Entouré de quelques-uns de ses candidats, dont le député sortant de Chauveau, Gérard Deltell (à gauche), le  chef caquiste François Legault a insisté mercredi sur l'importance  deréduire les dépenses de l'État.

Legault prêt à s'en aller s'il n'obtient pas les appuis suffisants

François Legault veut se faire plaisir. Dire sans détour aux Québécois ce qu'il pense. Expliquer pourquoi il veut faire le «ménage» dans l'État, quitte à affronter les syndicats. Et si cela ne plaît pas, il s'en ira.
«Je n'ai pas besoin d'une job», a répondu mercredi le chef de la Coalition avenir Québec (CAQ) à une question sur l'issue incertaine de la «bataille politique de [sa] vie». Indépendant de fortune, l'ancien patron d'Air Transat est toujours prêt à investir 10 ans en politique pour «rattraper l'écart de richesse» entre le Québec et ses voisins. Mais s'il n'obtient pas les appuis suffisants, il ne s'accrochera pas.

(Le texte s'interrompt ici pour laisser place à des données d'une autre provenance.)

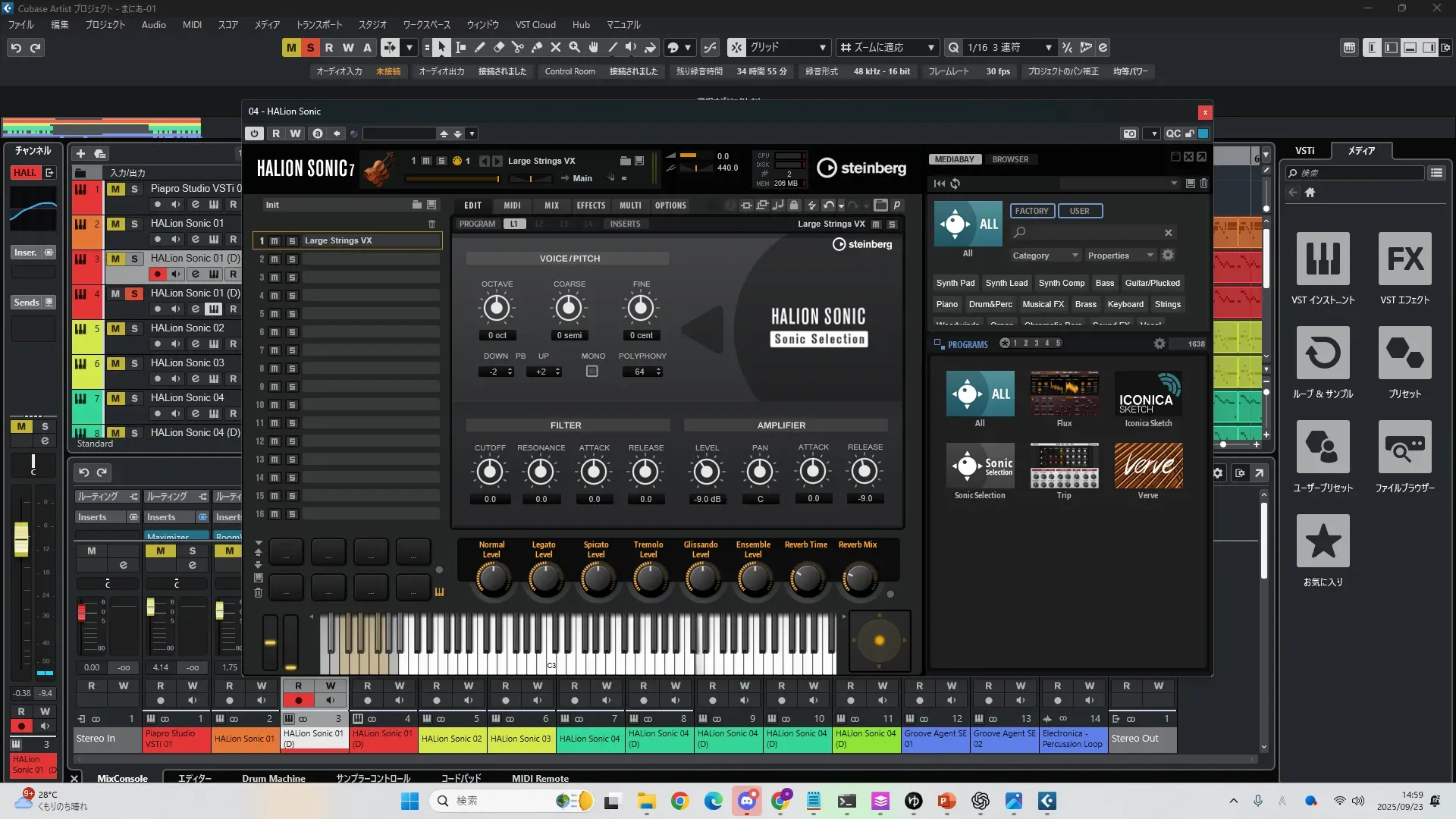Select the Eraser tool
Screen dimensions: 1456x819
[498, 48]
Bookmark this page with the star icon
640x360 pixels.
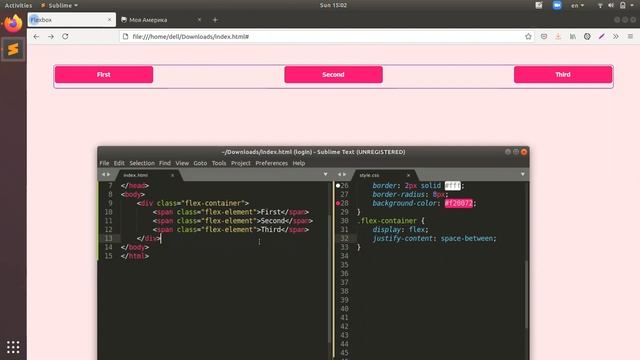point(528,36)
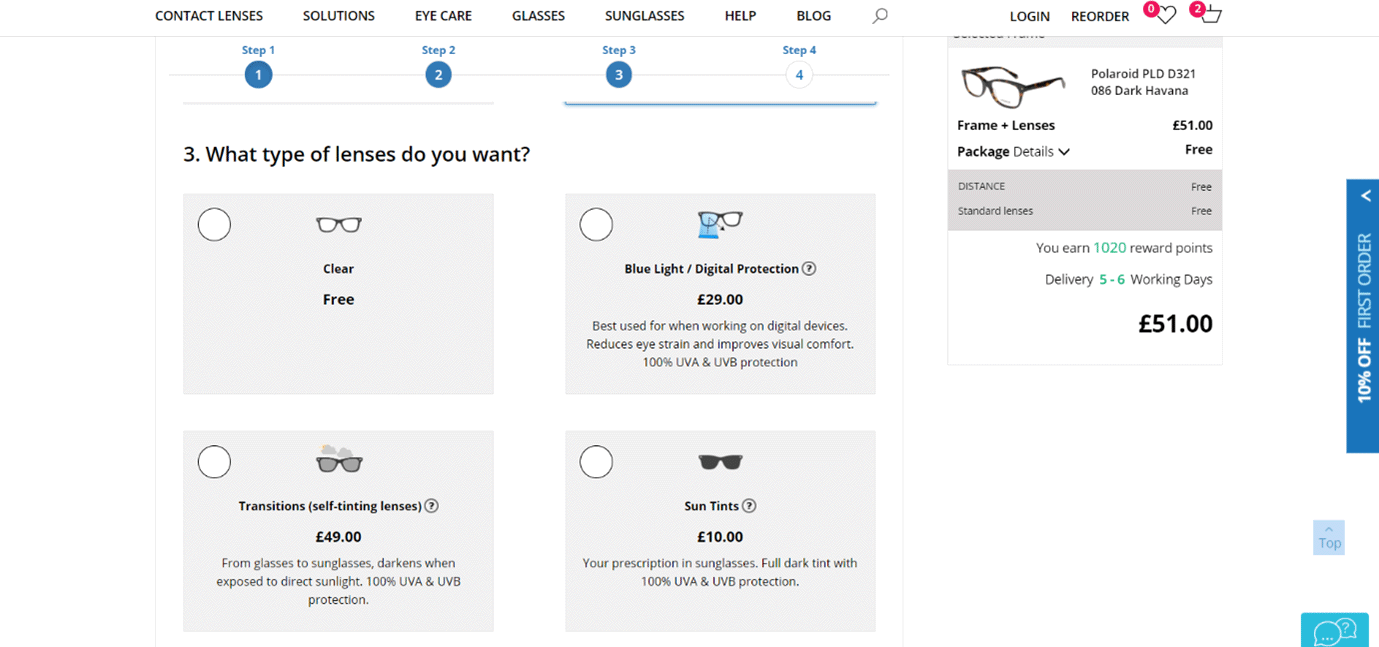Open the Sunglasses menu item
1379x647 pixels.
[645, 16]
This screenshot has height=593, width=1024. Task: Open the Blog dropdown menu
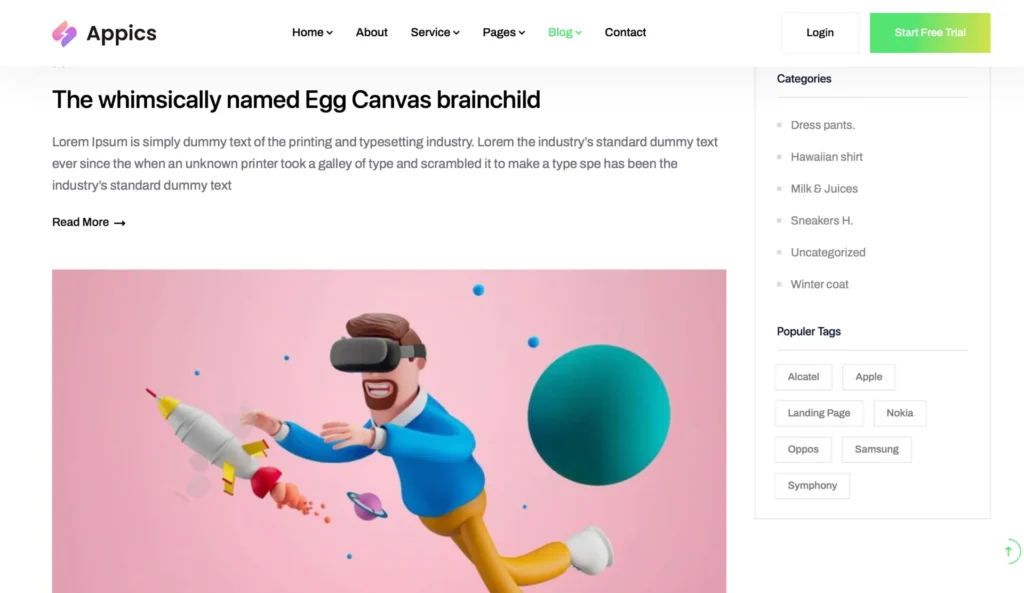[564, 33]
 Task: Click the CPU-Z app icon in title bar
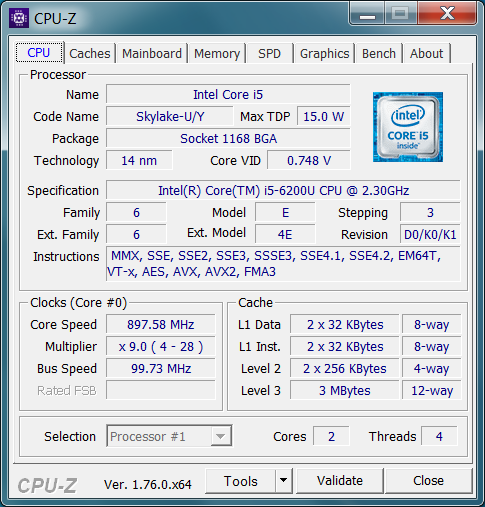click(x=19, y=18)
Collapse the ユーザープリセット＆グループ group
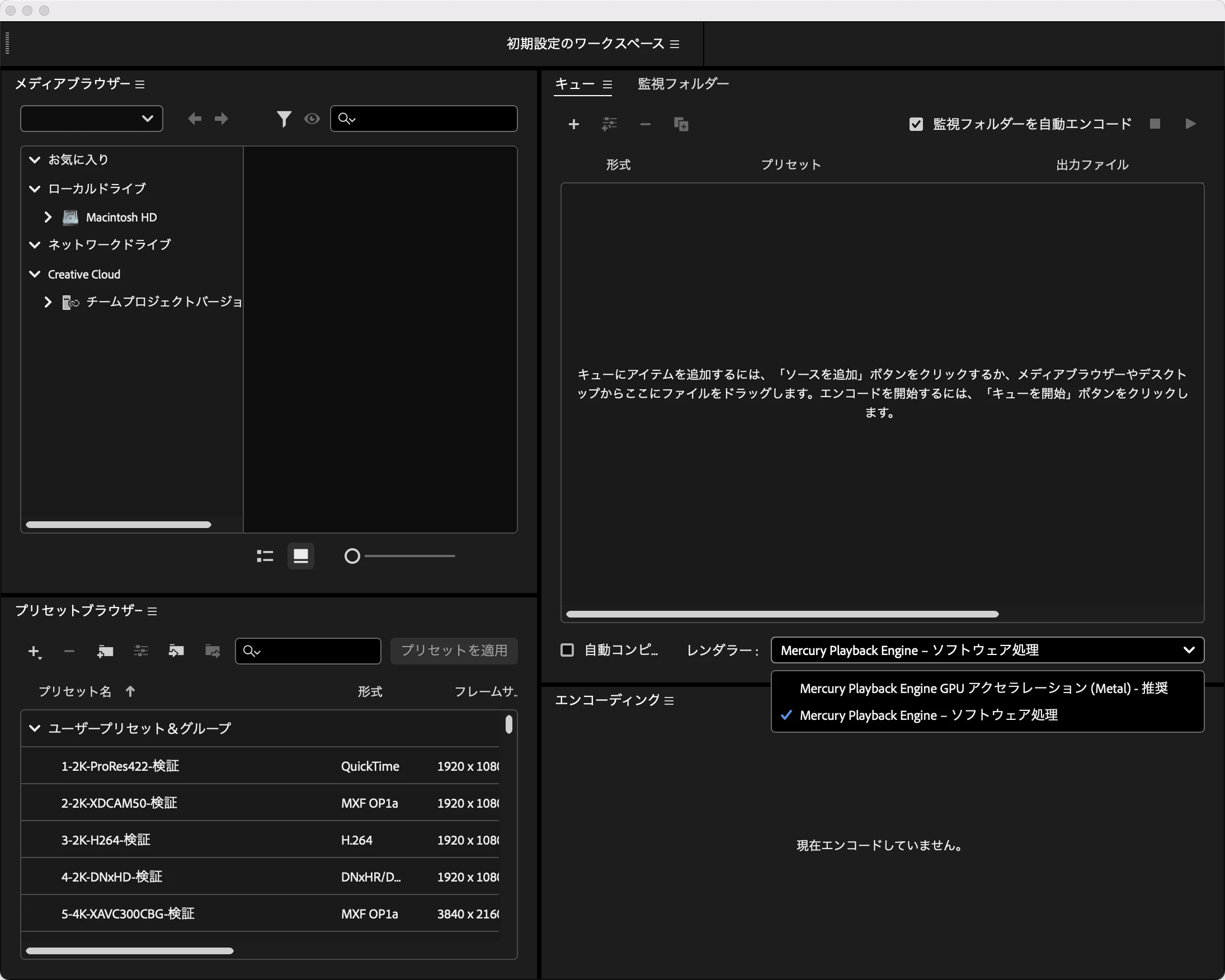 coord(35,728)
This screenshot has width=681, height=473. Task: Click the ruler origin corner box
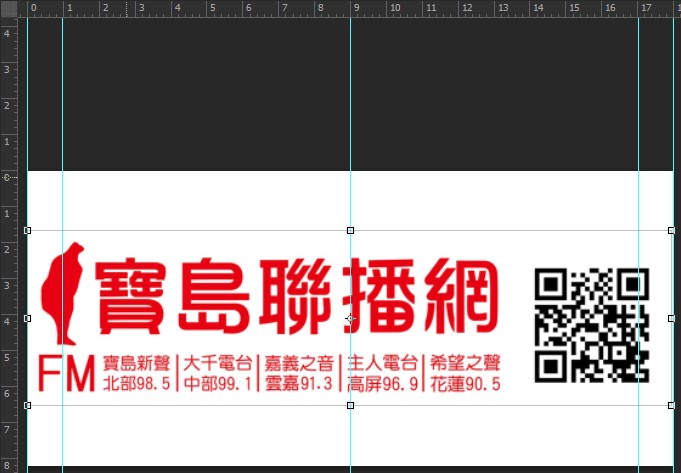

«Sincèrement, déjà, je suis allé loin de dire ça», a-t-il ajouté en entrevue au Soleil. «Tous les politiciens vont dire: "Je suis là pour gagner, je veux gagner et je vais gagner."»
Combattre la résignation
François Legault a longtemps cru que les changements qu'il propose créeraient des «chicanes» dont les Québécois auraient horreur. Des coups de sonde menés par son parti l'ont fait changer d'idée. «À ma surprise, les gens n'ont pas peur de la chicane, dit M. Legault. Ils pensent en fait qu'aucun politicien n'aura le courage de le faire. Mon plus grand adversaire, c'est la résignation de beaucoup de Québécois.»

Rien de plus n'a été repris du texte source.